Newsday, October 5, 2011
By YAMICHE ALCINDOR
When Paul P. Dudley found himself in trouble flying above New York City Tuesday, it wasn’t the first time.
The helicopter pilot with a home in Southampton and an air-charter service based in Linden, N.J., made a smooth, emergency landing of his single-engine Cessna 172 near Coney Island in November 2006. He said he had mechanical difficulties before he put the small plane down in a muddy field. He was not injured.
Tuesday afternoon, Dudley was behind the controls of a Bell 206 Jet Ranger helicopter when it plunged into the East River shortly after taking off from the heliport at East 34th Street. One female passenger was killed and three others were injured in the crash. Dudley was treated at a hospital and released.
It’s unknown what caused the crash, but at a news conference Tuesday, Mayor Michael Bloomberg said the pilot attempted to return to the heliport before spinning out of control and slamming into the river.
His lawyer, Robert J. Hantman, said Dudley was stunned by the chain of events. What began, Hantman said, as a helicopter tour above Manhattan for some friends, ended with him and three of his guests floating near the tipped over chopper, a fourth, trapped inside.
“There was a mechanical problem, he tried to turn back, and that’s when the helicopter went out of control,” said Hantman, who talked with Dudley after the crash. “He pulled two of them out. He’s just in shock and full of regret for what happened.”
Hantman said Dudley told him that the helicopter went through a “full maintenance check” by a “reputable mechanic” before the flight.
In his Southampton neighborhood, residents on Petrel Road where Dudley has a home, described him as a devoted family man who kept a hectic schedule.
Neighbor Rosemarie Cioffi burst into tears when told of the crash. “I’m shocked,” she said. “They are a lovely family and I know them for six years. He’s a nice family man and his family comes first.”
Another neighbor, Brett Sanders, said even though he had lived next door for at least four years, he wasn’t certain what Dudley did for a living. “I see him on weekends and then sometimes in midweek and maybe not at all for awhile,” said Sanders, 38.
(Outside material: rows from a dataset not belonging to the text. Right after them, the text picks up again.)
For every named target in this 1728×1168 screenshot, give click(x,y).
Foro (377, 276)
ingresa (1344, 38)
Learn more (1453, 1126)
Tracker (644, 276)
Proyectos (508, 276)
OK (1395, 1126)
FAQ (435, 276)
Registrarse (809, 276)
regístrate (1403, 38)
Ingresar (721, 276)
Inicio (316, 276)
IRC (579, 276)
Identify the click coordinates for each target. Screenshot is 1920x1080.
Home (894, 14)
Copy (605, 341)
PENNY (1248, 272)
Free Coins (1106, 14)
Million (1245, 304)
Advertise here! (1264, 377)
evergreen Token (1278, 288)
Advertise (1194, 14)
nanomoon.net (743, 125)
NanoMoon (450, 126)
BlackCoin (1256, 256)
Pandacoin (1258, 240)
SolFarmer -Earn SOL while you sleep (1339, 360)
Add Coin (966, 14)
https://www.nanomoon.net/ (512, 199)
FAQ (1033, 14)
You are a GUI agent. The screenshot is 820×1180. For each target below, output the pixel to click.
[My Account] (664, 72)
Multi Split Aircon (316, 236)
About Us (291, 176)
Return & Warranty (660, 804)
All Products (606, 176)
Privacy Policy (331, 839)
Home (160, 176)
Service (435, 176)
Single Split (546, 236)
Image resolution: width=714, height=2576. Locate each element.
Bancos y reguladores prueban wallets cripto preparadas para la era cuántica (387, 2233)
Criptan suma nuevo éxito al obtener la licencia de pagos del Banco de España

Hantman, based in New York City, represented Dudley when he submitted a proposal to operate the Downtown Manhattan Heliport but lost out to FirstFlight Inc. in 2008. Dudley sued in state court and appealed in federal court, but lost in 2009. Dudley manages the Linden Municipal Airport in Linden.
Tuesday afternoon, Hantman said people started calling him to find out how Dudley was doing. Hantman said he was working from home and turned on the television to see what people were talking about.
“I turned on the TV and saw him swimming in the East River,” he said.